Exercise task >>
Reproduce, word for word, the portion of the film review below that opens with the words "It is necessary" and closes with "flight or resistance.".

Document passage >>

A great wartime film like Preston Sturges’ Hail the Conquering Hero never let a character ask, “What the hell happened to these guys?” as does Michele (Abbie Cornish), a young Texan woman in the new wartime movie Stop-Loss. Heroism was implicit in Hollywood’s WWII attitude toward soldiers. But now, Michele worries about the post-traumatic distress suffered by some of the neighborhood guys who just returned from military service in Iraq. Her fiancé Steve (Channing Tatum) freaks out and bails on his engagement to her, while his best friend, Brandon King (Ryan Phillippe)—a fearless can-do sergeant who led infantry in Tikrit—goes on the run after the army reneges on his contract and refuses to discharge him.

Forcing soldiers to go back for another tour of duty—what the military calls Stop-Loss policy—was hardly a phenomenon of the draft era that Sturges depicted. Neither was Michele’s shaken confidence about what soldiers do for their country. So the way Stop-Loss flips the homecoming scenario into contemporary alarm isn’t necessarily more realistic or smarter than Sturges. Fact is, Conquering Hero was not naive; it probed the moral bases of fighting men who had to put victory behind them. But being short of victory and facing a forced, mock-celebration, the young veterans in Stop-Loss give us a contrasting wartime story. This confrontation with soldiers’ despair shames the public’s indifference to veterans’ suffering, yet it isn’t greater truth than Sturges—simply a somber expression of the contemporary political moment. 

It is necessary to look past the modishness of this MTV Films production, aimed at the youth audience that resembles the film’s characters. Michele’s bewilderment mostly reflects the deeply divided concern of director-writer Kimberly Peirce, who based Stop-Loss on her brother’s Iraq War experience (he joined-up after 9/11, out of patriotic zeal) and her own research into other veterans’ various strategies of post-service flight or resistance.

Not simply on the anti-Bush bandwagon, Peirce’s personal and professional ambivalence makes Stop-Loss the most conflicted movie yet about the Iraq War. It differs from Sturges’ film (as well as the other WWII classics) through a skeptical regard of military duty. A child of the post-Vietnam era, Peirce hasn’t made a war movie so much as an anti-military screed. Even more pointed than Irwin Winkler’s trenchant and unfairly ignored Home of the Brave, with its casualties-of-war sympathies, Peirce’s film struggles to rectify her objection to the war with veterans’ unapologetic sacrifices. Peirce’s script (co-credited to Mark Richard) goes for heartbreak, while distancing the facile, pseudo-political judgments that reduce so many recent Iraq films to diatribe.

Stop-Loss comes close to achieving a genuine human drama. Its mix of rap and country-western tunes partially suggest a high school varsity team sent into the maw of war. (Peirce’s battle scenes are sloppy, but like George Cukor’s soapy 1944 Winged Victory, she ogles a disarming cast: Phillippe, Tatum, Victor Rasuk, Rob Brown, Steven Strait, Timothy Olyphant all indict war as a despoiler of youthful beauty). Yet this is still a fantasy. Peirce conflates war tragedy with her own sense of melodrama, making Stop-Loss a coincidentally sexy polemic. It could be worse.

Data records >>
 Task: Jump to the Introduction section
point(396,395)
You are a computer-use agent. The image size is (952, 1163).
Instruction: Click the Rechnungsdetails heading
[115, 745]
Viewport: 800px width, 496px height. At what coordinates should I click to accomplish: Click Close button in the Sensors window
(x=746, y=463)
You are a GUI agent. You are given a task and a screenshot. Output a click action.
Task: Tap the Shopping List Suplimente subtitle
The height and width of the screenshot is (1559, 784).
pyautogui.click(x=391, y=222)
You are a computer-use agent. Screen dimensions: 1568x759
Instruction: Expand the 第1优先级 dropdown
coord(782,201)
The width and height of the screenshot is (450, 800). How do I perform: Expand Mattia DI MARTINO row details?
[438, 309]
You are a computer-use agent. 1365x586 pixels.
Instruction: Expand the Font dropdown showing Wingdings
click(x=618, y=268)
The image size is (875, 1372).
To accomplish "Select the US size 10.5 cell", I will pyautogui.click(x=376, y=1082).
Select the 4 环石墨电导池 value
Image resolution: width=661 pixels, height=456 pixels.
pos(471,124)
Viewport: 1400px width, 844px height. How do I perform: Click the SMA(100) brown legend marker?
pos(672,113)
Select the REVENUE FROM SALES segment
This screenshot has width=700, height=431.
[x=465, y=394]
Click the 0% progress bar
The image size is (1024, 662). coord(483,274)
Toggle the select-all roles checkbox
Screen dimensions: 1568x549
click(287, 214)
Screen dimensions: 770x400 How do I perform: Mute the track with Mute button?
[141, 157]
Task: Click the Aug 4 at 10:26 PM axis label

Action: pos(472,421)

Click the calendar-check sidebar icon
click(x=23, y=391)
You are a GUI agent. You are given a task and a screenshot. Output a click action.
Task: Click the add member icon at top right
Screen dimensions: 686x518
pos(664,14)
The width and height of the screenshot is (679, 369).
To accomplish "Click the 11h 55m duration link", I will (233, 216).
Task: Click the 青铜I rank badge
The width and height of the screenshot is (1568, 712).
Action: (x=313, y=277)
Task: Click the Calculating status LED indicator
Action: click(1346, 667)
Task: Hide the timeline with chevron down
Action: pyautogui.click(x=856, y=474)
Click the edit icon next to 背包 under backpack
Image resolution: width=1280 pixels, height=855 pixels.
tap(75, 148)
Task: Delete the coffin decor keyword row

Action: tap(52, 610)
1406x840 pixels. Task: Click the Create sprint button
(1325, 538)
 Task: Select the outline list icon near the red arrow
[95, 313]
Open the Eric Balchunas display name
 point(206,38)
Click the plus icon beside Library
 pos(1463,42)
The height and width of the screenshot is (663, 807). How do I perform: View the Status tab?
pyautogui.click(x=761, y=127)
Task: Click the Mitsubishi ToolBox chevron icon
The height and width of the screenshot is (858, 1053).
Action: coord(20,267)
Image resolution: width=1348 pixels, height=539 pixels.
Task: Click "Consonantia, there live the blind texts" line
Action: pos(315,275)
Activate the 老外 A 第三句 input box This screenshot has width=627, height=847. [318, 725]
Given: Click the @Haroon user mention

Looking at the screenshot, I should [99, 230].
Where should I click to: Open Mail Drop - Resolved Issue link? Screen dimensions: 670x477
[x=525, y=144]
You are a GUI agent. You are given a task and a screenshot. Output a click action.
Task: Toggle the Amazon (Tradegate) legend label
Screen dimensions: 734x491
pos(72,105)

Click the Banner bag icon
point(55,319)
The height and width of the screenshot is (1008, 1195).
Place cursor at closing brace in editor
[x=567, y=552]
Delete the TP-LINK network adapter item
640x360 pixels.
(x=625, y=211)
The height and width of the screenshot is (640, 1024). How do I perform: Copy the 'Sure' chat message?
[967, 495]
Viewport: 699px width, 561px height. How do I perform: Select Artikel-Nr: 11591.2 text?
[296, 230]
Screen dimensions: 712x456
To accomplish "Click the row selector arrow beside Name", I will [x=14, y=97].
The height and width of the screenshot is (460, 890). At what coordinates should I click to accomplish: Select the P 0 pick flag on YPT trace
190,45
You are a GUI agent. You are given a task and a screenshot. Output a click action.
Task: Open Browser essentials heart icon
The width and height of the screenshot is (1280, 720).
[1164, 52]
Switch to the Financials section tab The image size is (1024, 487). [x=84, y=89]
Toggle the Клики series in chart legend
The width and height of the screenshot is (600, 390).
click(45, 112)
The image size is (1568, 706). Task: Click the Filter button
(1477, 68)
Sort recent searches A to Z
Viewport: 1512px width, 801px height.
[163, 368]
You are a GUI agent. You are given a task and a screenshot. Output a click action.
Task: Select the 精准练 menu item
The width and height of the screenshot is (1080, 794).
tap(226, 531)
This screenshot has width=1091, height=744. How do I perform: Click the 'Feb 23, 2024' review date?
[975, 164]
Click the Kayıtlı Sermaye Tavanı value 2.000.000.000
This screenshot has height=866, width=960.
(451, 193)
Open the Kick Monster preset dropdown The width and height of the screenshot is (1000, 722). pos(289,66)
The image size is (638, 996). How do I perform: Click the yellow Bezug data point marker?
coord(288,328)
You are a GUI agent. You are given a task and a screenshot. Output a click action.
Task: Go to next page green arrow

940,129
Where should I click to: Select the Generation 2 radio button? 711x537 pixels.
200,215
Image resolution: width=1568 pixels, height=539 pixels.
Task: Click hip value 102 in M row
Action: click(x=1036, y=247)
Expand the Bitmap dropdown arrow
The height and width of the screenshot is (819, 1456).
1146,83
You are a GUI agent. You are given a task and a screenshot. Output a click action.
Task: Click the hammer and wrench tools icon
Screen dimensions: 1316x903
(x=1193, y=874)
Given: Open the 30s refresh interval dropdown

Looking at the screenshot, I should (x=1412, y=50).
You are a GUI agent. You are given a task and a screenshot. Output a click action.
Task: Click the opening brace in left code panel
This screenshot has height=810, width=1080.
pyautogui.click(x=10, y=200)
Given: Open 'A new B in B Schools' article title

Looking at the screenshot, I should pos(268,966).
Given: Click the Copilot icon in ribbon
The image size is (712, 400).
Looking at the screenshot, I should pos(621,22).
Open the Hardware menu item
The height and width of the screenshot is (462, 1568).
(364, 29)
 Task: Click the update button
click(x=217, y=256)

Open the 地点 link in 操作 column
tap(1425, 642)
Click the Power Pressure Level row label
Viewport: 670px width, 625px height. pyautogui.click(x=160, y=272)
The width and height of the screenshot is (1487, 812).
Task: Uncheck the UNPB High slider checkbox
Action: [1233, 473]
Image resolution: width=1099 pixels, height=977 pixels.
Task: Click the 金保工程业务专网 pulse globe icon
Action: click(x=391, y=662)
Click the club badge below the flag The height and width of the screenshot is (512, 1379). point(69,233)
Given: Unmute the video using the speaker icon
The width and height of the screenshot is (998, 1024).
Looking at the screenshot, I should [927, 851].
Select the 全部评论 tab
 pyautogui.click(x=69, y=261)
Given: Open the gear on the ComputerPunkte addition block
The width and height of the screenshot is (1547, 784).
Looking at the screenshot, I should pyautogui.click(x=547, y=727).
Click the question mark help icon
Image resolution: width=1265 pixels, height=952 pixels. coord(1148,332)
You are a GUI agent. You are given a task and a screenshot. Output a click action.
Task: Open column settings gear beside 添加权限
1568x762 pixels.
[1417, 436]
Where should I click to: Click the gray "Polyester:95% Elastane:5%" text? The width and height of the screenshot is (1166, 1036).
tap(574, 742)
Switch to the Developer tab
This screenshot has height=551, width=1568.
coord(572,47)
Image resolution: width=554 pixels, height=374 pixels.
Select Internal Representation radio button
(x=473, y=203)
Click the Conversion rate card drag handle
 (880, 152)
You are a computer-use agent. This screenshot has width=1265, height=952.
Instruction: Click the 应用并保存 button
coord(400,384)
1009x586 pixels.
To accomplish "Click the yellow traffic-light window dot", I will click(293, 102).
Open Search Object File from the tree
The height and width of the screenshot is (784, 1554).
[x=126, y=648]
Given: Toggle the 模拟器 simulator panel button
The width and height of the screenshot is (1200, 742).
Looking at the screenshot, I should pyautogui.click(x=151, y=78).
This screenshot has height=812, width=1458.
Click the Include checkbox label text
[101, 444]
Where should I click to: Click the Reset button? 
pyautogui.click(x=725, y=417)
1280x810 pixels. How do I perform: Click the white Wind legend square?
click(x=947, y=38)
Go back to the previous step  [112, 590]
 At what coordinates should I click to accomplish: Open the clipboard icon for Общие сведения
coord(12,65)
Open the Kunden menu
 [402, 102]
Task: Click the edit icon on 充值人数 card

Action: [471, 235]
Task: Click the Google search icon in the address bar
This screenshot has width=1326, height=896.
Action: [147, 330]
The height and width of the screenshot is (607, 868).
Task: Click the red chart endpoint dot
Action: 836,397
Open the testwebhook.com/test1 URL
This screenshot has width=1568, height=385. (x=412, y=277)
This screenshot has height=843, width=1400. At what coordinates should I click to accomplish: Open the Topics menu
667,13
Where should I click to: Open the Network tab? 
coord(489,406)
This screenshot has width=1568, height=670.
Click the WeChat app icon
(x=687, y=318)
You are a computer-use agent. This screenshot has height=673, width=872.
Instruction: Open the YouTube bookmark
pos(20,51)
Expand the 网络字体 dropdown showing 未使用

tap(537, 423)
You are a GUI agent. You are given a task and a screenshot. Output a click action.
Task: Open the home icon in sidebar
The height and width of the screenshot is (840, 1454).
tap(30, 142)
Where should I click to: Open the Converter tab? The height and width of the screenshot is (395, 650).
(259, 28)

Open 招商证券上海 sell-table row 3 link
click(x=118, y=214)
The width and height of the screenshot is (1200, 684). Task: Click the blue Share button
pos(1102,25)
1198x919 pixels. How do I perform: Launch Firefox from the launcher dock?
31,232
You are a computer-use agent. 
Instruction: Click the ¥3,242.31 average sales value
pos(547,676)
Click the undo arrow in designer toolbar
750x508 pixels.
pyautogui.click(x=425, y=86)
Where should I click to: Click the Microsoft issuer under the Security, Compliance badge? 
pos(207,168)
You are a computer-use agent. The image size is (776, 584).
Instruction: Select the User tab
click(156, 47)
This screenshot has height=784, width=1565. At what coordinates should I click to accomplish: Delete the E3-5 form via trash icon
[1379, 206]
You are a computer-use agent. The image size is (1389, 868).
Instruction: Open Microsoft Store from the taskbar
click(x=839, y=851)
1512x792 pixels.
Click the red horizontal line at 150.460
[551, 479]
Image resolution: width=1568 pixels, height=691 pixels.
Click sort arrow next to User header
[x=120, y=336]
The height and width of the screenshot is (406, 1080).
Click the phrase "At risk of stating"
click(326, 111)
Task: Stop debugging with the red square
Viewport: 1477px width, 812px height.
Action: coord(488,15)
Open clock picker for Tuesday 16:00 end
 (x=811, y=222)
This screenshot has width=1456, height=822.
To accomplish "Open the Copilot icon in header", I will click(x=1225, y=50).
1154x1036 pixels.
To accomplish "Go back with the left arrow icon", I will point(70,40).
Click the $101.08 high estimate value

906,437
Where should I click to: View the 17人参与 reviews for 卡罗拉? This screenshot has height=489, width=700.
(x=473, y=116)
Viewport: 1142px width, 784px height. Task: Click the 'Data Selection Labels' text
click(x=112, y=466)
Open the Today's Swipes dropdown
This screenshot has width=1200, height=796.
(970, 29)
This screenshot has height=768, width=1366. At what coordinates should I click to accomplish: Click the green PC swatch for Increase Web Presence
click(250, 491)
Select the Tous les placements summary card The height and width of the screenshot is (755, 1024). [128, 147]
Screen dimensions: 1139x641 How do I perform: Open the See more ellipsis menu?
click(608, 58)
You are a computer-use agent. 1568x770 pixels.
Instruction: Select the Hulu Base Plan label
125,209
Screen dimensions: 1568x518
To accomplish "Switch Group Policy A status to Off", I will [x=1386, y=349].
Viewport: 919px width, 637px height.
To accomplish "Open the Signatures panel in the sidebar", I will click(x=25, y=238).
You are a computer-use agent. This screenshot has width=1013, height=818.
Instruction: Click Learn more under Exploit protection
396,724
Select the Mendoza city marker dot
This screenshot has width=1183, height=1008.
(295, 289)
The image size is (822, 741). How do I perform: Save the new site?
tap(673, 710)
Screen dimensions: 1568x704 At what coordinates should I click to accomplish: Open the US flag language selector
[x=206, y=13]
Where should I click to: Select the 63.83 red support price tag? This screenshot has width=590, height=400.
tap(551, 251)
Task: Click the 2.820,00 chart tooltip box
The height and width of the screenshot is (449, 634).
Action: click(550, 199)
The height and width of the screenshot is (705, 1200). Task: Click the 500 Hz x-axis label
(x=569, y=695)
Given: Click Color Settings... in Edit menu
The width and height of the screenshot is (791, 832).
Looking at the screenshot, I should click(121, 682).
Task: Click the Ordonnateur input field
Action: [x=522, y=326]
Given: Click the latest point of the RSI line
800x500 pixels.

Answer to this problem >>
It is necessary to look past the modishness of this MTV Films production, aimed at the youth audience that resembles the film’s characters. Michele’s bewilderment mostly reflects the deeply divided concern of director-writer Kimberly Peirce, who based Stop-Loss on her brother’s Iraq War experience (he joined-up after 9/11, out of patriotic zeal) and her own research into other veterans’ various strategies of post-service flight or resistance.